The following is a list of models recommended for this project. Usually, more training data and optimized model training methods and parameters are used. Please give priority to these models (see other models for the rest of the models). If you want to experience ChatGPT dialogue interaction, please use the Alpaca model instead of the LLaMA model. For the Alpaca model, the Pro version has improved the problem of the response content that is too short, and the model reply effect has been significantly improved; if you prefer short replies, please select the Plus series.

Model name	type	Training data	Reconstructing the model ^[1]	Size ^[2]	LoRA download ^[3]
Chinese-LLaMA-Plus-7B	Base model	General purpose 120G	Original LLaMA-7B	790M	[Baidu] [Google] [?HF] [?ModelScope]
Chinese-LLaMA-Plus-13B	Base model	General purpose 120G	Original LLaMA-13B	1.0G	[Baidu] [Google] [?HF] [?ModelScope]
Chinese-LLaMA-Plus-33B?	Base model	General purpose 120G	Original LLaMA-33B	1.3G ^[6]	[Baidu] [Google] [?HF] [?ModelScope]
Chinese-Alpaca-Pro-7B?	Instruction Model	Instruction 4.3M	Original LLaMA-7B & LLaMA-Plus-7B ^[4]	1.1G	[Baidu] [Google] [?HF] [?ModelScope]
Chinese-Alpaca-Pro-13B ?	Instruction Model	Instruction 4.3M	Original LLaMA-13B & LLaMA-Plus-13B ^[4]	1.3G	[Baidu] [Google] [?HF] [?ModelScope]
Chinese-Alpaca-Pro-33B ?	Instruction Model	Instruction 4.3M	Original LLaMA-33B & LLaMA-Plus-33B ^[4]	2.1G	[Baidu] [Google] [?HF] [?ModelScope]
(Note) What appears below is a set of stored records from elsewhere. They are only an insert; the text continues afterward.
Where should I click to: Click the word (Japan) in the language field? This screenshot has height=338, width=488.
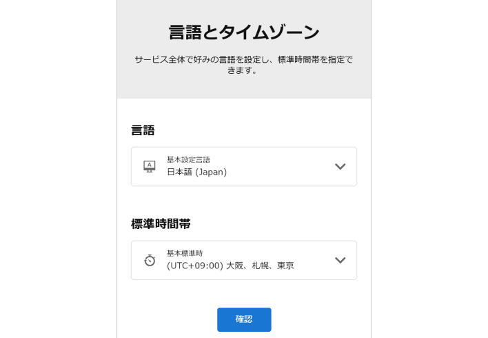click(212, 172)
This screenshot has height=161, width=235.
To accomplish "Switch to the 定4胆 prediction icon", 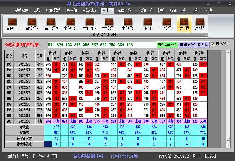I will [200, 24].
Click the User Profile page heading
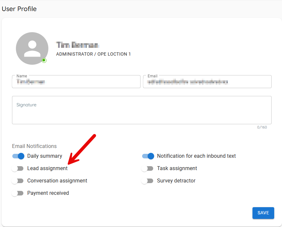Image resolution: width=282 pixels, height=227 pixels. 19,9
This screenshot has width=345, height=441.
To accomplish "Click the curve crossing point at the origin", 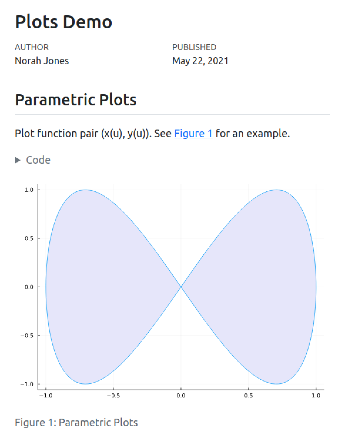I will 181,287.
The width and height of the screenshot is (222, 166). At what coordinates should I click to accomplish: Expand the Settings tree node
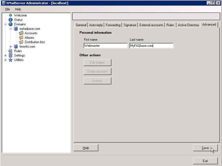(5, 55)
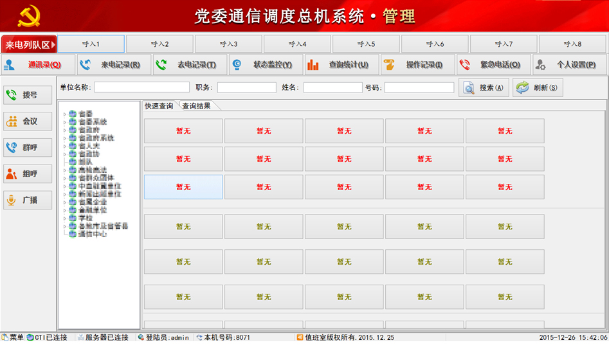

[1] Refactoring requires the original LLaMA model, go to the LLaMA project to apply for use or refer to this PR. Due to copyright issues, this project cannot provide a download link.
[2] The reconstructed model size is larger than the original LLaMA of the same magnitude (mainly because of the expanded vocabulary list).
[3] After downloading, be sure to check whether the SHA256 of the model file in the compressed package is consistent. Please check SHA256.md.
[4] The Alpaca-Plus model needs to download the corresponding LLaMA-Plus model at the same time, please refer to the merge tutorial.
[5] Some places call it 30B, but in fact Facebook wrote it wrongly when publishing the model, and the paper still wrote 33B.
[6] Use FP16 storage, so the model size is small.
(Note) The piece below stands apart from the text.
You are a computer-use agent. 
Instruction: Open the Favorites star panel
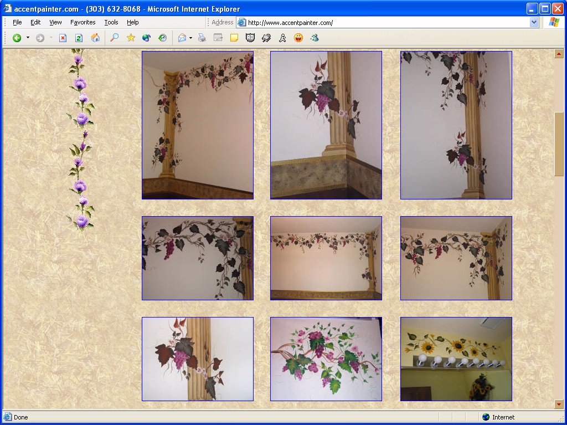point(131,38)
The file directory in the compressed package is as follows (taking Chinese-LLaMA-7B as an example):

 chinese_llama_lora_7b/
  - adapter_config.json		# LoRA权重配置文件
  - adapter_model.bin		# LoRA权重文件
  - special_tokens_map.json	# special_tokens_map文件
  - tokenizer_config.json	# tokenizer配置文件
  - tokenizer.model		# tokenizer文件

Other models download

Due to factors such as training methods and training data, the following models are no longer recommended (may still be useful in specific scenarios) . Please give priority to the recommended models in the previous section.
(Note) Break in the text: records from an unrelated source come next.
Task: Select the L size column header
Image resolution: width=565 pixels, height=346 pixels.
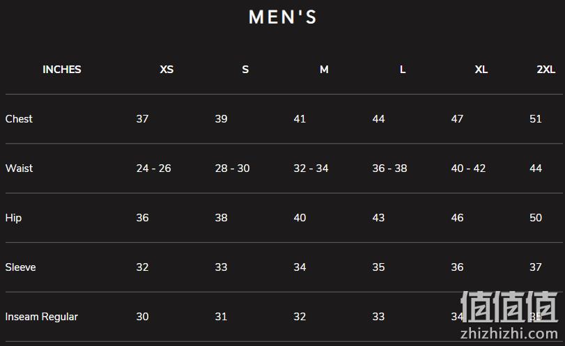Action: (403, 69)
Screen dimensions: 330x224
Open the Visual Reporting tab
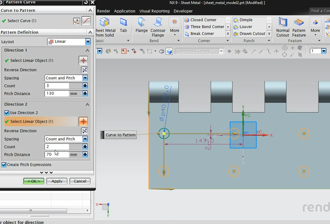[x=154, y=11]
Model name	type	Training data	Refactoring the model	size	LoRA Download
Chinese-LLaMA-7B	Base model	General 20G	Original LLaMA-7B	770M	[Baidu] [Google] [?HF] [?ModelScope]
Chinese-LLaMA-13B	Base model	General 20G	Original LLaMA-13B	1.0G	[Baidu] [Google] [?HF] [?ModelScope]
Chinese-LLaMA-33B	Base model	General 20G	Original LLaMA-33B	2.7G	[Baidu] [Google] [?HF] [?ModelScope]
Chinese-Alpaca-7B	Instruction Model	Instruction 2M	Original LLaMA-7B	790M	[Baidu] [Google] [?HF] [?ModelScope]
Chinese-Alpaca-13B	Instruction Model	Instruction 3M	Original LLaMA-13B	1.1G	[Baidu] [Google] [?HF] [?ModelScope]
Chinese-Alpaca-33B	Instruction Model	Instruction 4.3M	Original LLaMA-33B	2.8G	[Baidu] [Google] [?HF] [?ModelScope]
Chinese-Alpaca-Plus-7B	Instruction Model	Instruction 4M	Original LLaMA-7B & LLaMA-Plus-7B	1.1G	[Baidu] [Google] [?HF] [?ModelScope]
Chinese-Alpaca-Plus-13B	Instruction Model	Instruction 4.3M	Original LLaMA-13B & LLaMA-Plus-13B	1.3G	[Baidu] [Google] [?HF] [?ModelScope]
Chinese-Alpaca-Plus-33B	Instruction Model	Instruction 4.3M	Original LLaMA-33B & LLaMA-Plus-33B	2.1G	[Baidu] [Google] [?HF] [?ModelScope]

?transformers call

All of the above models can be downloaded on Model Hub and the Chinese LLaMA or Alpaca LoRA models can be called using transformers and PEFT. The following model call name refers to the model name specified in .from_pretrained() .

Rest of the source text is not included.